● **Stated problem 1**:
Say whether each statement below agrees with the article about the Southwest Airlines jet that landed at the wrong airport, answering yes or no and quoting the deciding words of the article: (a) The jet carried 124 passengers. (b) The plane stopped about 700 feet from the end of the runway. (c) The runway at the Taney County airport is longer than the one at Branson.
● **Stated problem 2**:
Please reproduce the part of the article about the Southwest Airlines jet that landed at the wrong airport word for word, starting at "- Controllers learned" and ending at "at Branson Airport.".

● **Document passage**:
- Controllers learned plane had landed at the wrong airport when pilots radioed them, source says
- Southwest says it doesn't yet know why the jet landed seven miles from its intended airport
- The pilots have been removed from flying duty pending an investigation, Southwest says
- Taney County airport's runway is much shorter than Branson, where the jet was supposed to land
A day after a Southwest Airlines jet with 124 passengers landed at the wrong airport, many are asking: How in the world could that happen?
"It's not common, but it's not unheard of," said pilot Mark Weiss, a 20-year veteran of commercial aviation who has frequently flown Boeing 737-700s, the same kind of aircraft that touched down Sunday at a small airport in Taney County, Missouri, about seven miles from where it was supposed to land at Branson Airport.
The plane stopped about 500 feet from the end of a runway at M. Graham Clark Downtown Airport, but no one was injured, said Chris Berndt, the Western Taney County Fire District fire chief and emergency management director.
"There are a lot of questions, and I suspect this is a matter of procedures not being followed, something along the long chain of everything you must do and constantly do as a pilot for safety," Weiss said.
But that's little consolation for passengers shaken by the experience.

● **Raw records**:
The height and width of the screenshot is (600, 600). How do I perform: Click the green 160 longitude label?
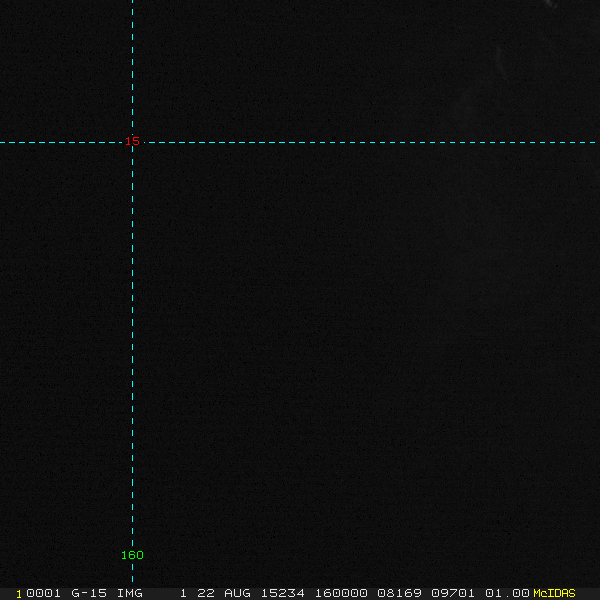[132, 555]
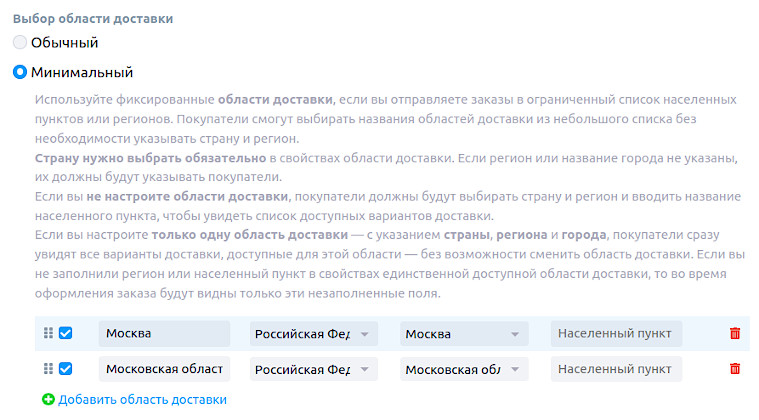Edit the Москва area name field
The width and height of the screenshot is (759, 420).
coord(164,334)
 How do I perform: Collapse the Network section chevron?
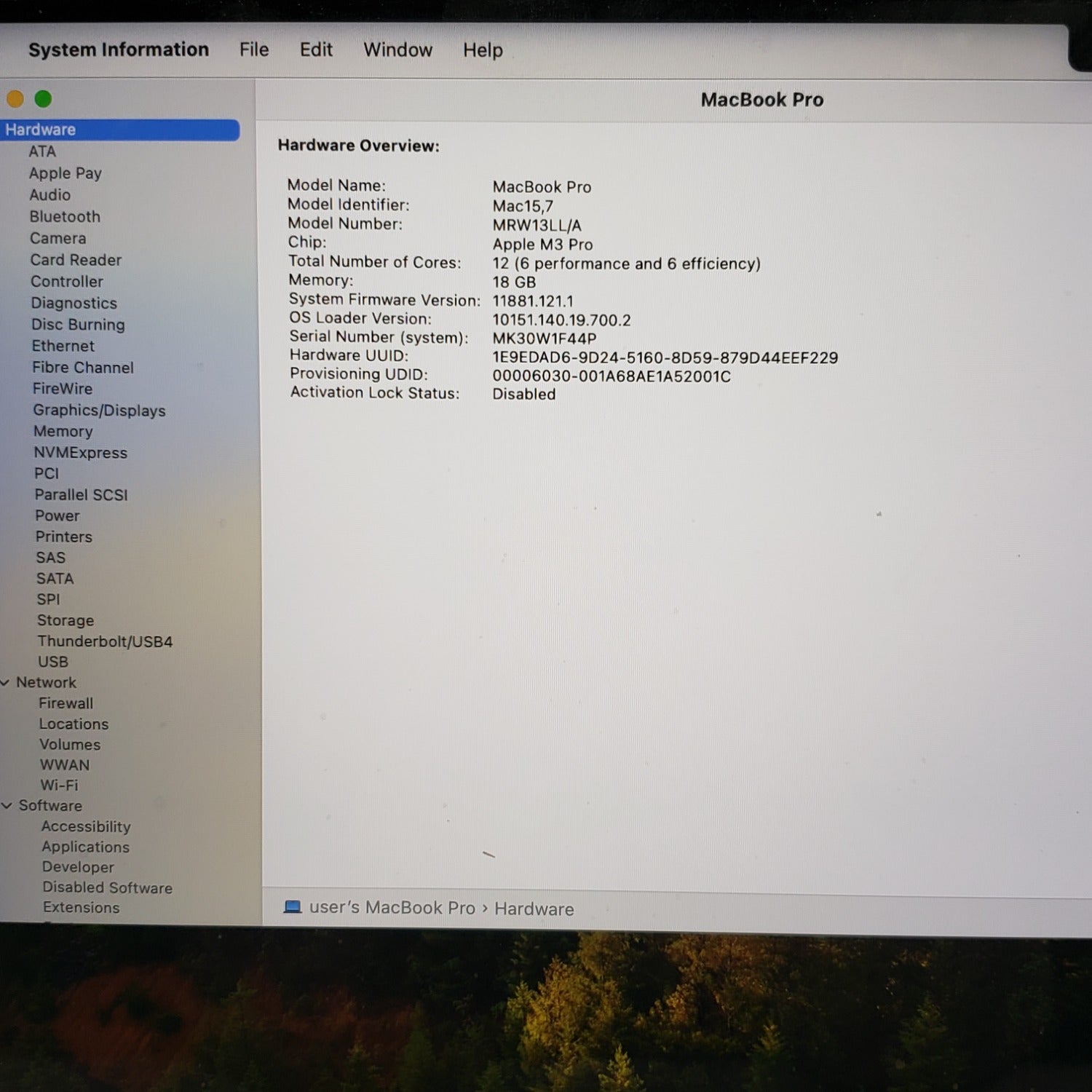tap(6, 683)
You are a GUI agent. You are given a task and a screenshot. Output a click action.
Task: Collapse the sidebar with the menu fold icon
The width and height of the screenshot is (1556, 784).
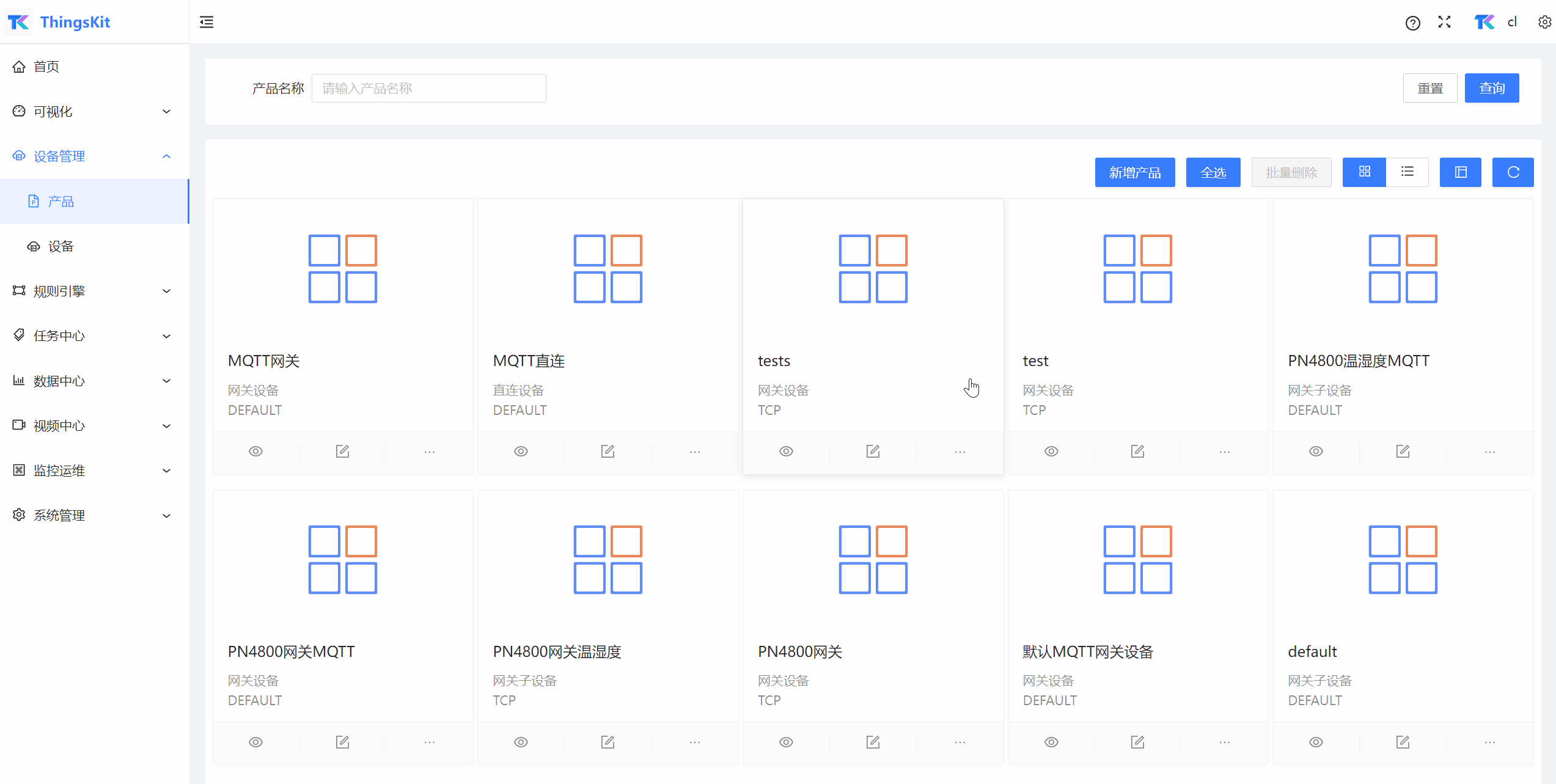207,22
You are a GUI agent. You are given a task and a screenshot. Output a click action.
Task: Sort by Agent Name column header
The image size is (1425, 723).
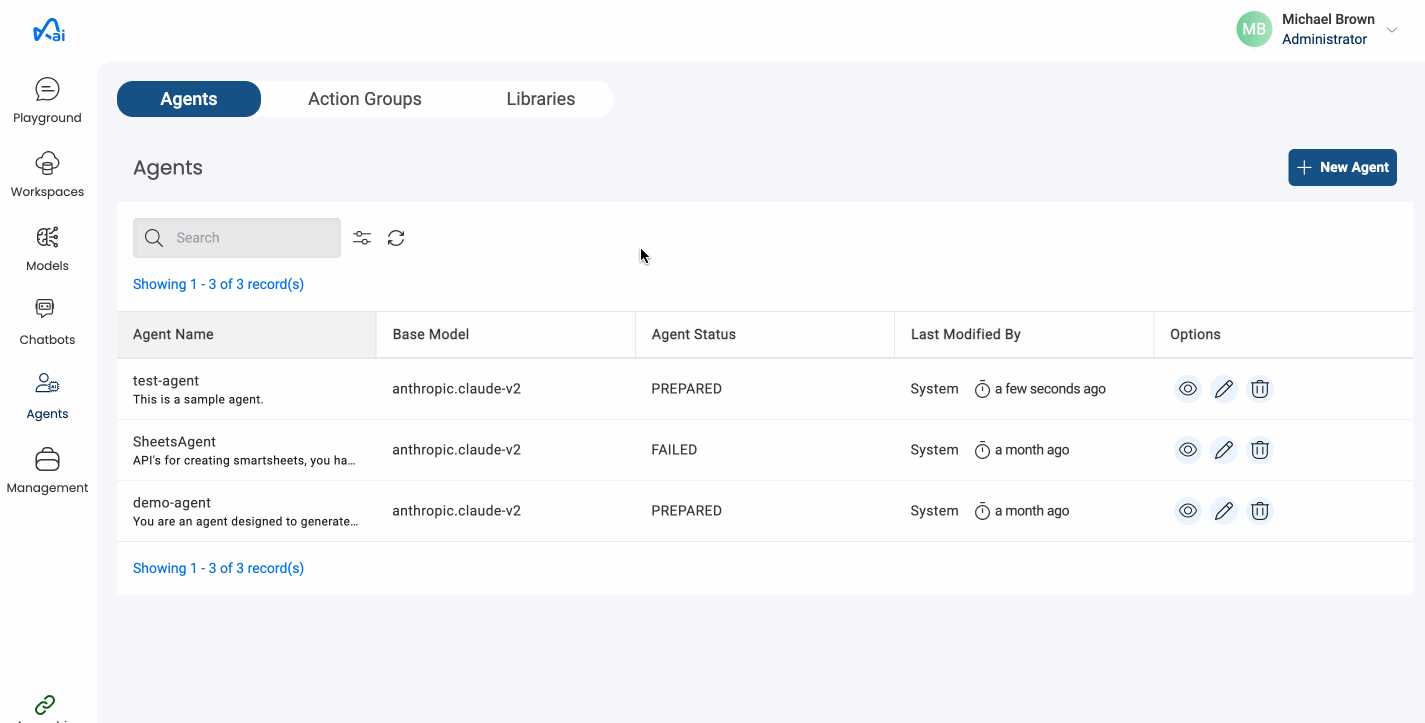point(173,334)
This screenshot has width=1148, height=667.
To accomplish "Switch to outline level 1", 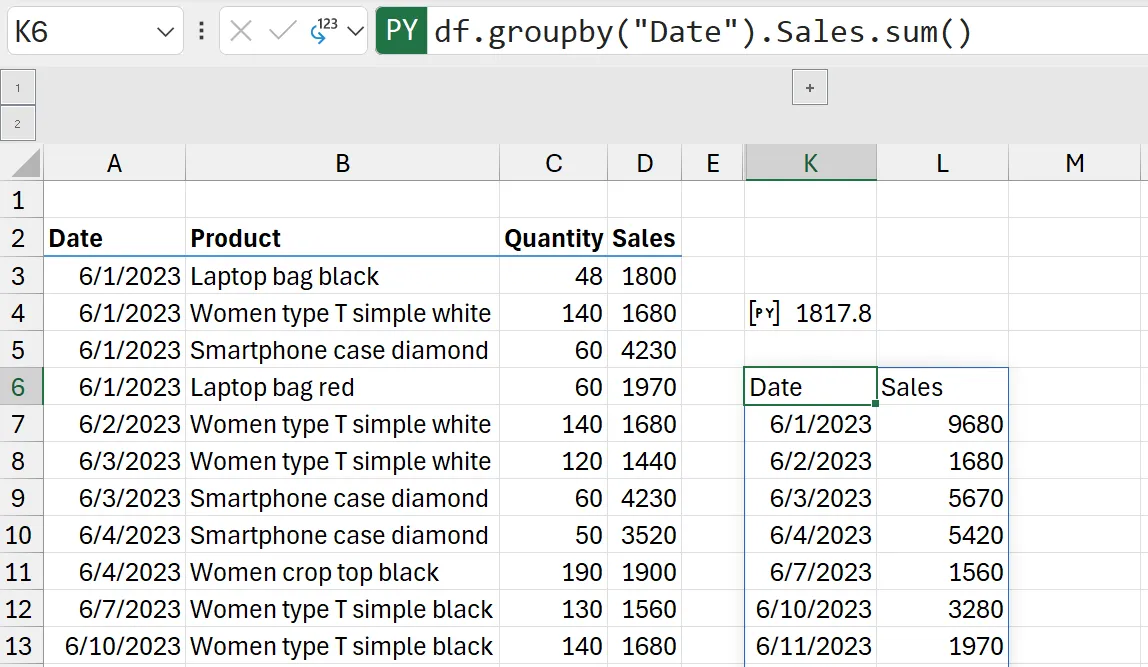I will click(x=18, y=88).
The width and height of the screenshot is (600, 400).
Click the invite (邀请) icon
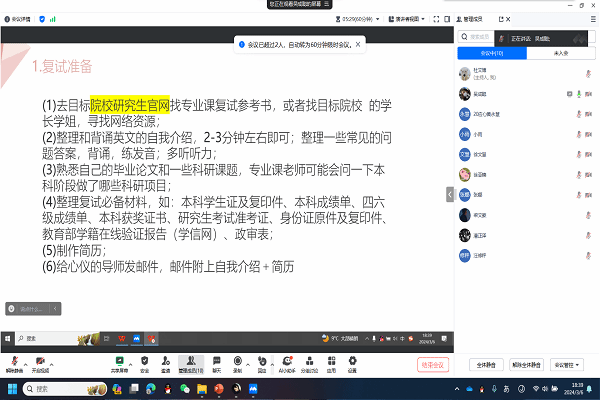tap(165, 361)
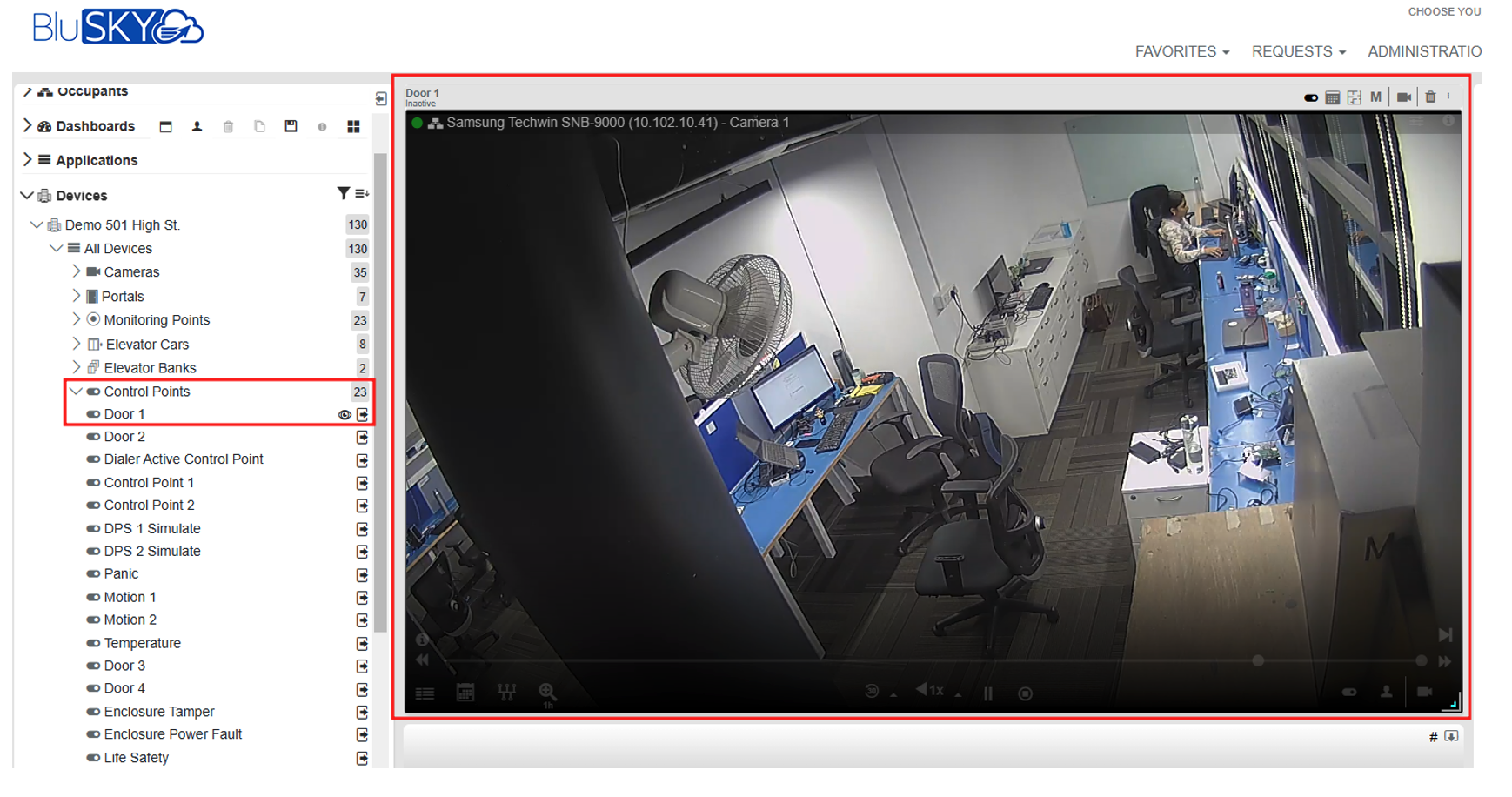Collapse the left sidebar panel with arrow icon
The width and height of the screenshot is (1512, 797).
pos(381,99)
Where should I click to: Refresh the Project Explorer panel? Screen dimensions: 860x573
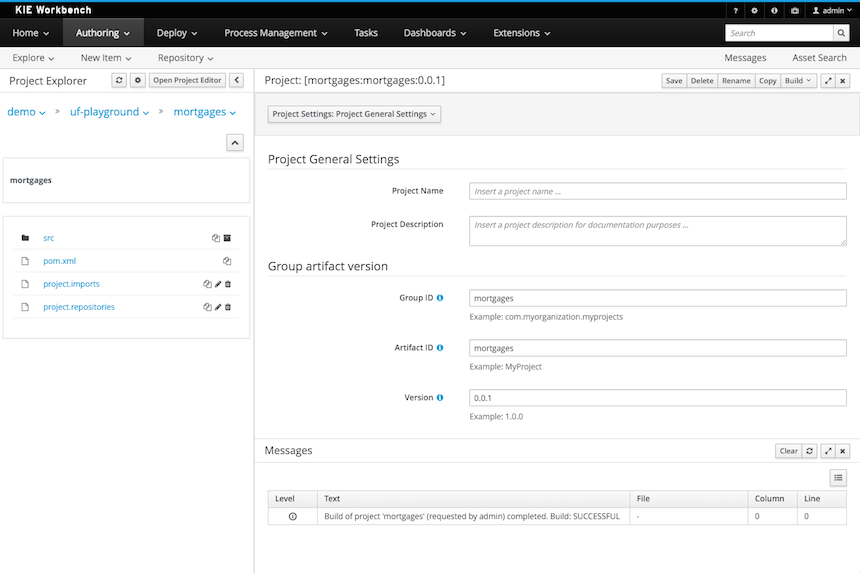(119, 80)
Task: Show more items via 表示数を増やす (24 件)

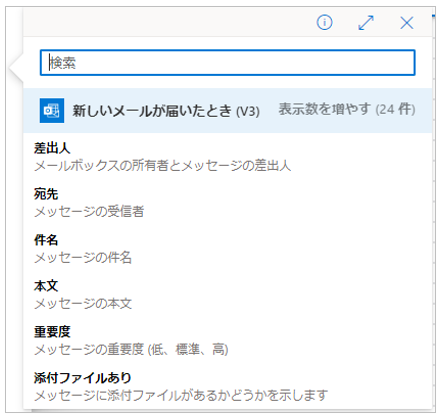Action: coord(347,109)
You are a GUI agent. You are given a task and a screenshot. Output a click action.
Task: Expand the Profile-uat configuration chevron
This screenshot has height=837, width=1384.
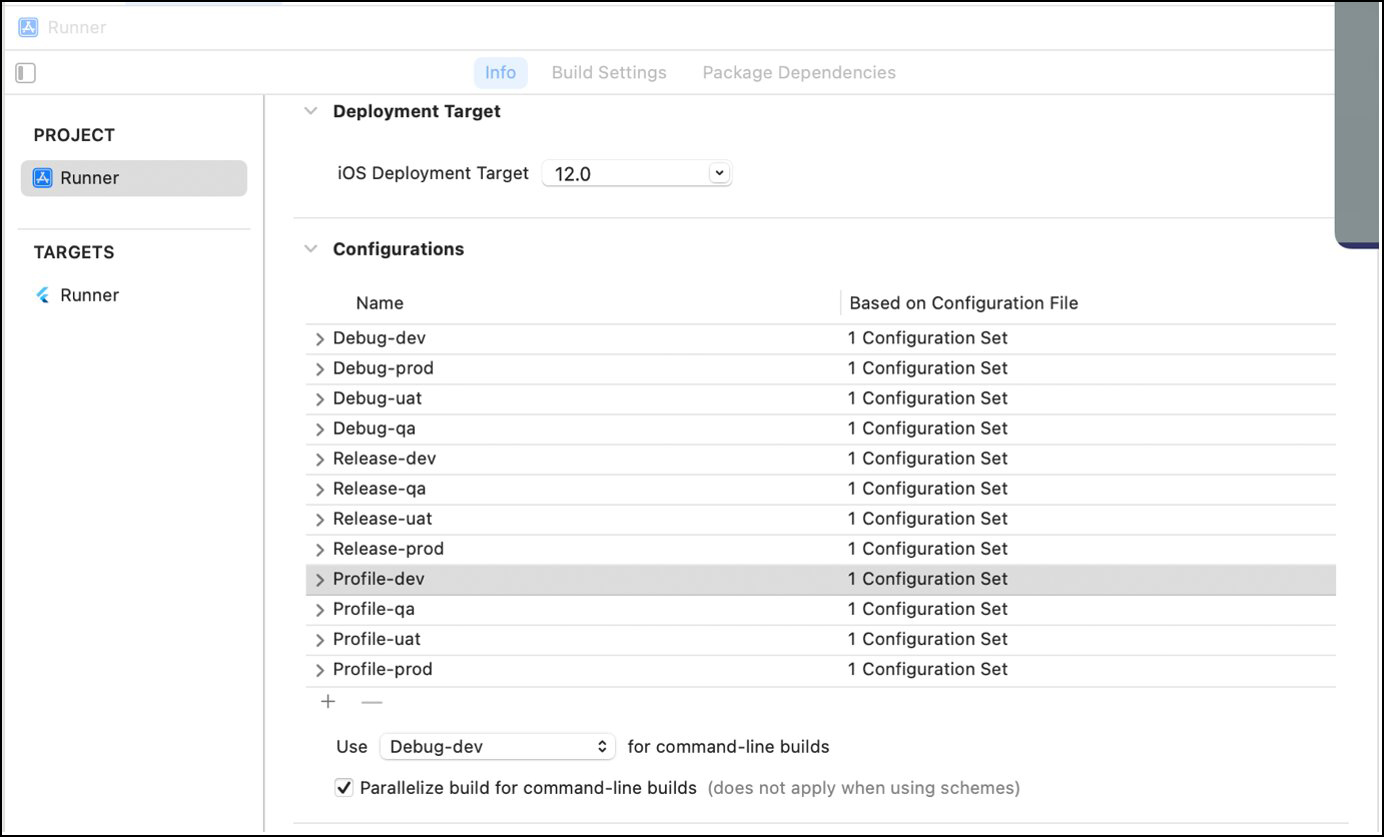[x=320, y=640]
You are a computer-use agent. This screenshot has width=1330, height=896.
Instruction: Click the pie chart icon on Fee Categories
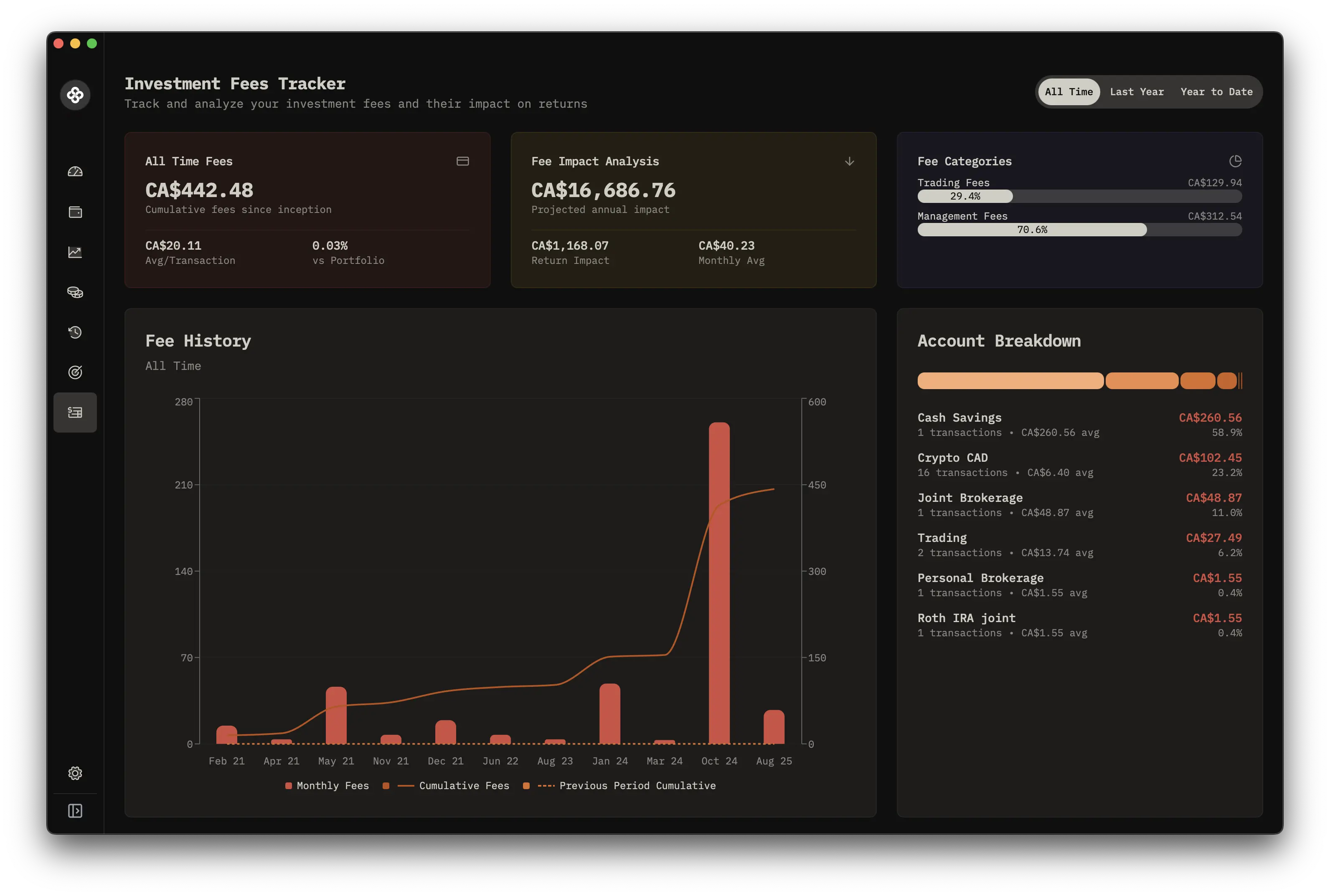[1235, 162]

● **Task answer 1**:
(a) Yes: "a Southwest Airlines jet with 124 passengers landed at the wrong airport"
(b) No: "The plane stopped about 500 feet from the end of a runway"
(c) No: "Taney County airport's runway is much shorter than Branson"

● **Task answer 2**:
- Controllers learned plane had landed at the wrong airport when pilots radioed them, source says
- Southwest says it doesn't yet know why the jet landed seven miles from its intended airport
- The pilots have been removed from flying duty pending an investigation, Southwest says
- Taney County airport's runway is much shorter than Branson, where the jet was supposed to land
A day after a Southwest Airlines jet with 124 passengers landed at the wrong airport, many are asking: How in the world could that happen?
"It's not common, but it's not unheard of," said pilot Mark Weiss, a 20-year veteran of commercial aviation who has frequently flown Boeing 737-700s, the same kind of aircraft that touched down Sunday at a small airport in Taney County, Missouri, about seven miles from where it was supposed to land at Branson Airport.